Is this real? I can hardly believe that the real F-15C does that and I certainly did not have that issue with 1.2.7.

Have others noticed this too?

 

If it's not real please see that the next update or patch includes a fix for this.

 

Thanks!

[EtherealN]

Afterburner is an afterburner. There is no reason for it to affect turbine temps etcetera. The afterburner injects fuel AFTER the "normal" engine. ;) Think of it like placing a fuelguzzling rocket engine at the back of the normal engine.

[aleksaleks]

@EtherealN - O.K. but that does not explain the thrust gauges.

[cofcorpse]

This is not "thrust", it's RPM - revolutions per minute, in percents. 96% - is maximum steady RPM for this engine. Working AB does not affect RPM.

[mvsgas]

F-15, like the F-16, the RPM gauge is showing N2 speed of the second compressor, also known as the core. Every engine is different but PW-220 is around 90+, meaning it can be 92, 94 etc. The only thing most tech manuals say is that is should not exceed 96%. If it does, there is some thing wrong.
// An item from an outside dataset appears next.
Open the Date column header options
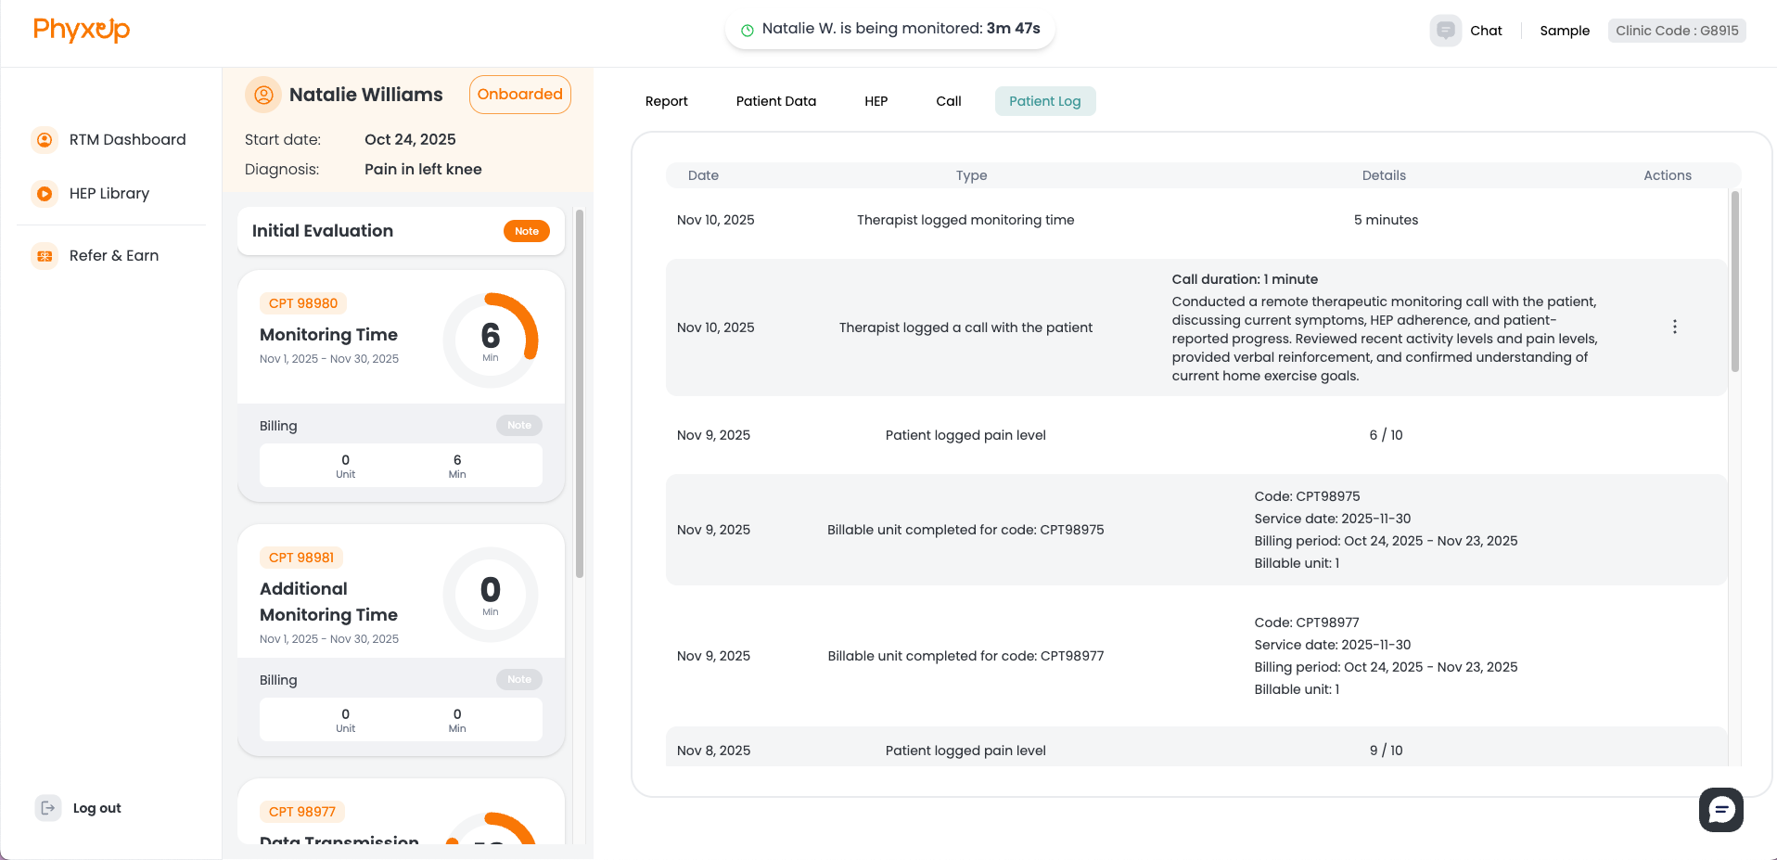Screen dimensions: 1777x860 coord(703,174)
As for the engine temp, in the PW engine is called Fan Inlet Turbine Temperature (FTIT). This means the sensor is taking temperature reading from the gases as they pass the High pressure turbine (HPT) and enter the low pressure turbine ( LPT). HPT drive or moves the core (N2) and LPT drive the Fan. So the sensor is far away from the AB flame holder, wish is where the AB flame sits ( causing most of the heat). The Flame holder is several inches behind the last LPT. If you look at picture of the exhaust of a PW-100,200,220 you will see the flame holder, It looks like rings.

 

The best way to tell if you are in AB is: Fuel flow increase, nozzle position increase ( meaning the nozzle is open or opening) and noise.

 

I take this info from the F-16, but it should hold true on the F-15 as well.
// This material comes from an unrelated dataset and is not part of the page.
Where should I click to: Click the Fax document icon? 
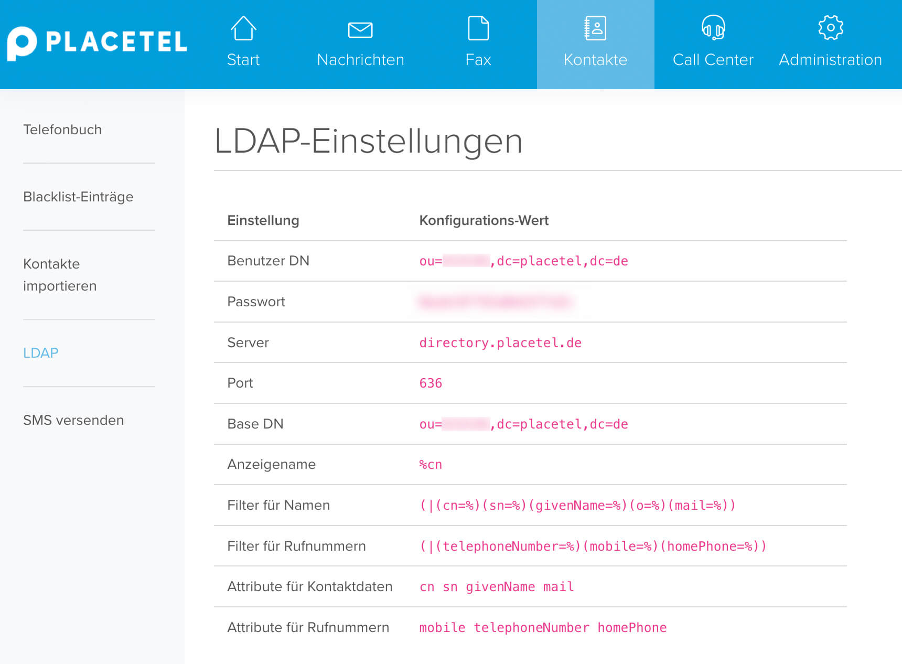[x=478, y=29]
Edited May 10, 2014 by mvsgas

[EtherealN]

@EtherealN - O.K. but that does not explain the thrust gauges.

 

As mentioned: there are no "thrust" gauges.

 

Think of this as the engine RPM gauge on your automobile. It does not tell you how much power is presently being produced by your engine, only how fast the crankshaft turns. Seeing the engine RPM gauge in your automobile tells you very little if that's the only information you have (that is, no speed gauge, no gear indicator (if automatically shifted), no sound, etc).

 

In the case of the afterburner, it is literally happening "after" everything else, as previously mentioned. (Indeed, the earliest operational afterburners were modifications tacked on behind existing jet engines!) Due to that, you should not see any change in turbine RPM nor engine temperature when operating the AB. If you see it, something is most likely catastrophically wrong with your engine, since hot gases are apparently moving forwards past compressors and stuff. ;)

 

It really is like having a rocket motor on there, just in a sort of funky position. (And of course that it's still airbreathing, so it doesn't quite qualify as a rocket, but you get my drift.)

 

From wikipedia:

"A jet engine afterburner is an extended exhaust section containing extra fuel injectors. Since the jet engine upstream (i.e., before the turbine) will use little of the oxygen it ingests additional fuel can be burned after the gas flow has left the turbines. When the afterburner is turned on, fuel is injected and igniters are fired. The resulting combustion process increases the afterburner exit (nozzle entry) temperature significantly, resulting in a steep increase in engine net thrust."

 

 

Here, you can consider the engine design a bit closer: the turbine sectins are fairly obvious here, as is the afterburner section. Note what the wiki quite said about "extended exhaust section"; the RPM and temperature gauges are in the engine proper, amongst the turbines. Thus they get no information about what's happening "in the exhaust" - as far as they're concenrned, that stuff has already left the engine.